MIAMI — Southwest Airlines flew its first revenue flight with split scimitar winglets on Thursday. The Boeing 737-800 flew between Phoenix and Denver as flight 219. It will appear later today in Phoenix and Chicago.
This makes Southwest the third US airline to retrofit an aircraft with the new winglets, following United and Alaska.
In January, Southwest announced plans to order Aviation Partner’s Boeing split scimitar winglets for the carrier’s fleet of Boeing 737-800NG aircraft. The airline ordered 85 pairs to retrofit the 52 Boeing 737-800s currently in its fleet as well as the 33 Boeing 737-800s it plans to take delivery of this year.
The winglets boast a new design with aerodynamic scimitar tips with a large ventral strake on the bottom of the blended winglet structure.

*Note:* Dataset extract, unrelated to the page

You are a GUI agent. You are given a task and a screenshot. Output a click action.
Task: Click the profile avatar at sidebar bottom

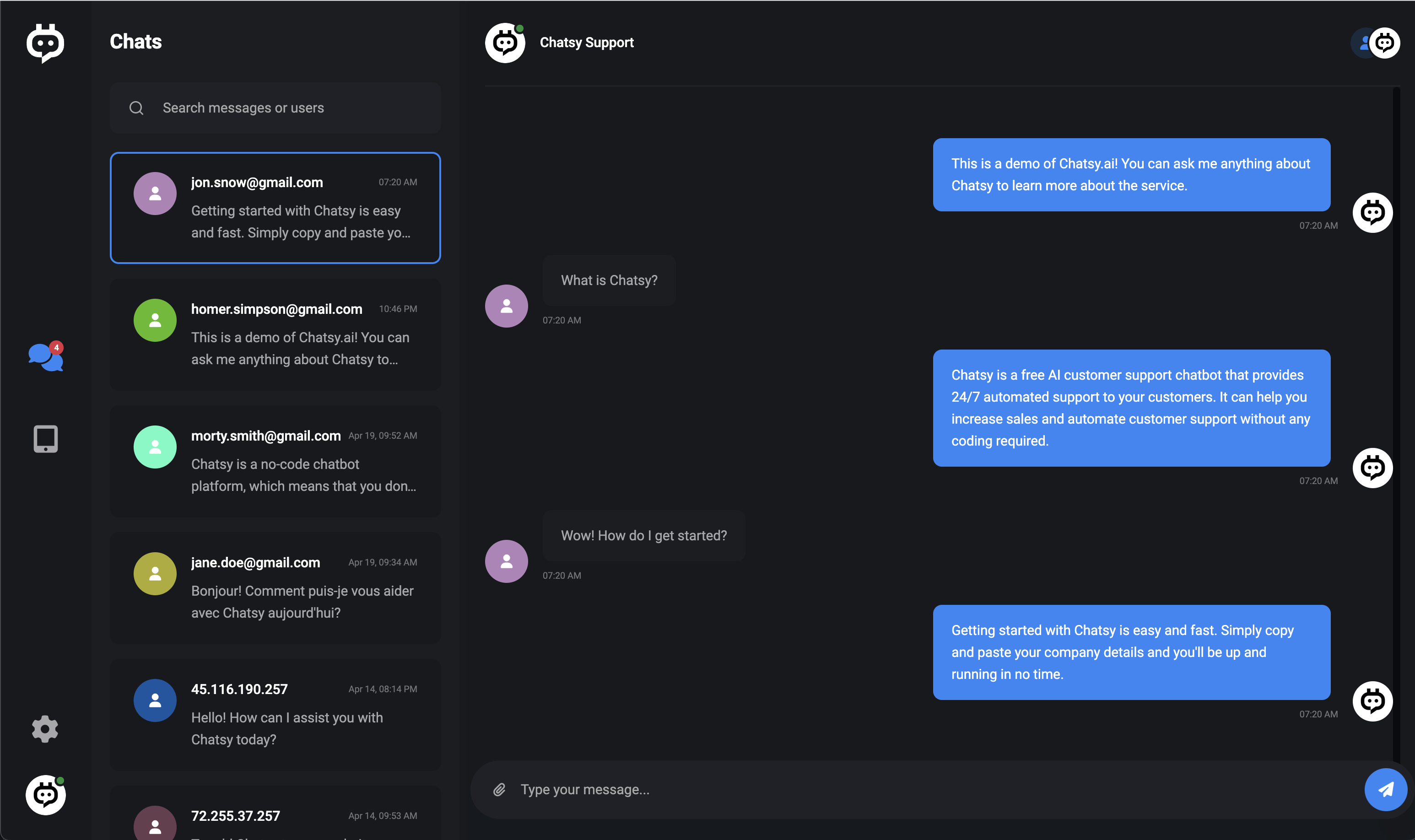pos(45,795)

With the new winglet design, Southwest spokesperson Dan Landson, says “We are always looking at ways to reduce our fuel costs and reduce consumption of fuel. With the new split scimitar winglets, we estimate our fuel savings will be increased by 5 to 5.5% from 3.5% with the current blended winglet structure. Not only are the savings large but it’s impact on the environment is much better since we’re using less fuel.”
Southwest expects all of its Boeing 737-800s to receive the retrofit by early 2015. Presently it only has just the one.